-------- Material shown --------
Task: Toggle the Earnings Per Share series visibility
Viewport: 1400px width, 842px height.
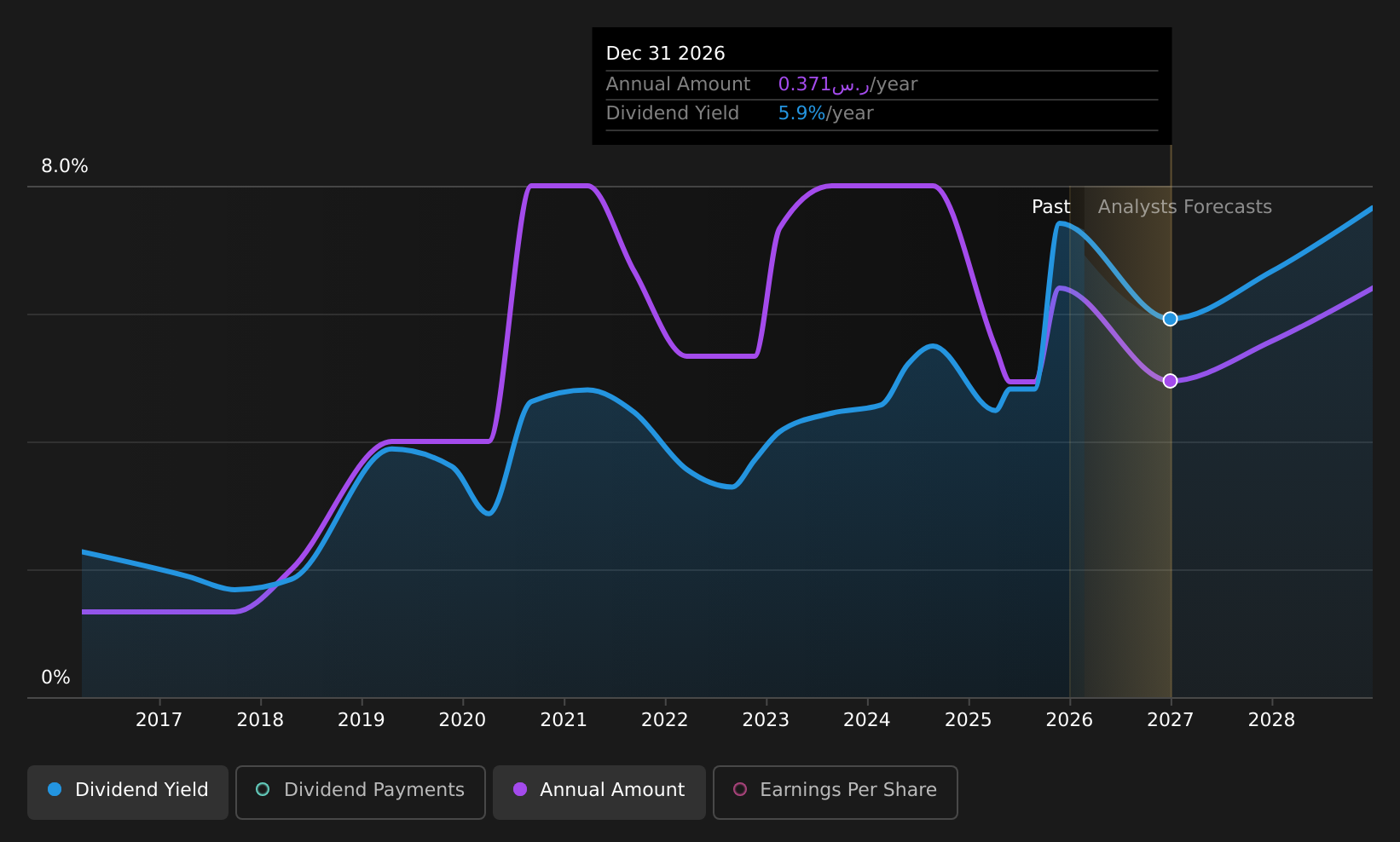Action: (x=835, y=792)
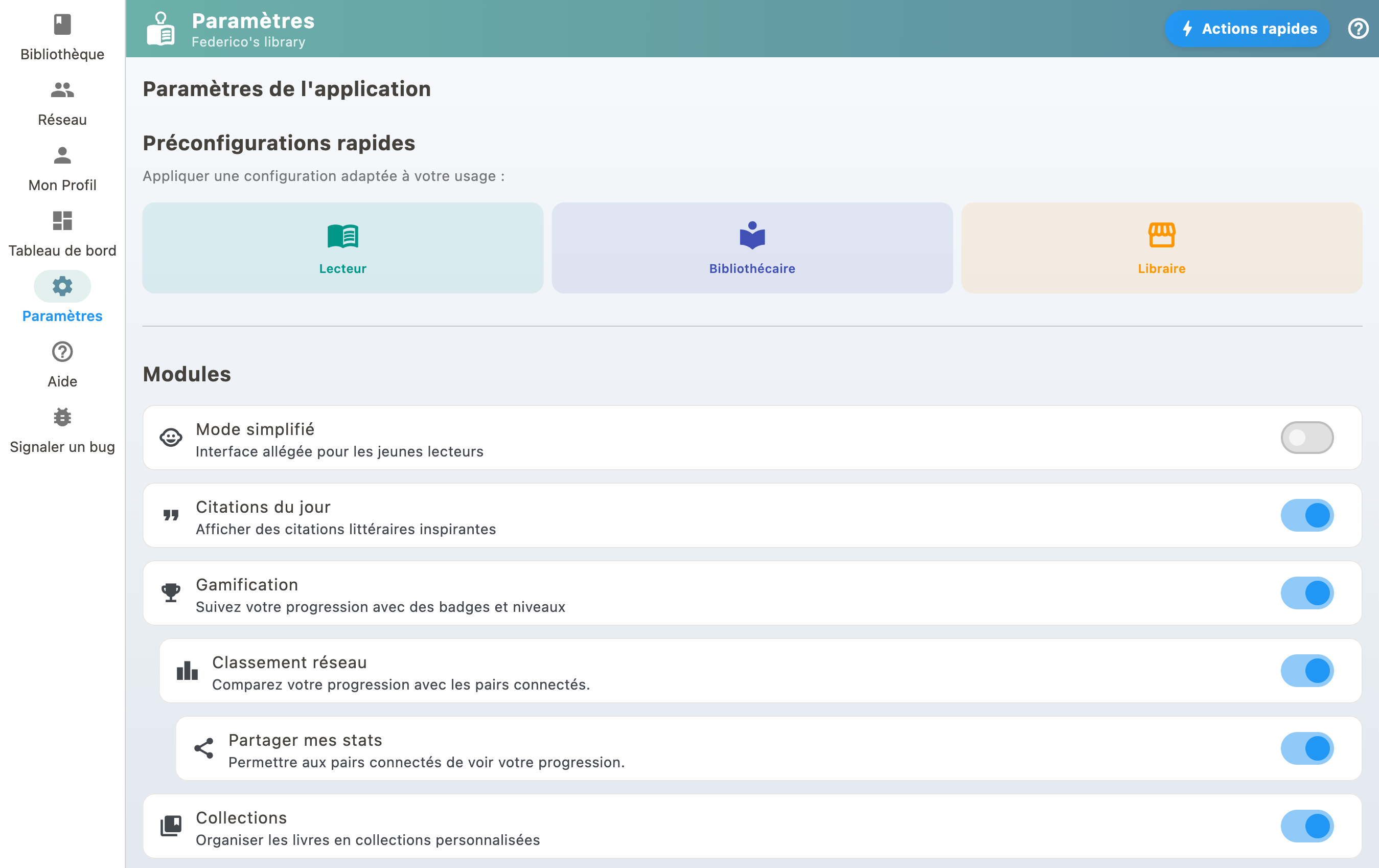1379x868 pixels.
Task: Turn off the Classement réseau toggle
Action: (x=1307, y=670)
--------
▶ [What to work on] The records above must be printed exactly, but the pictures they hold should be omitted.

▶ [The answer]
Task: Toggle the Earnings Per Share series visibility
Viewport: 1400px width, 842px height.
Action: (x=835, y=792)
1379x868 pixels.
Task: Turn off the Classement réseau toggle
Action: (x=1307, y=670)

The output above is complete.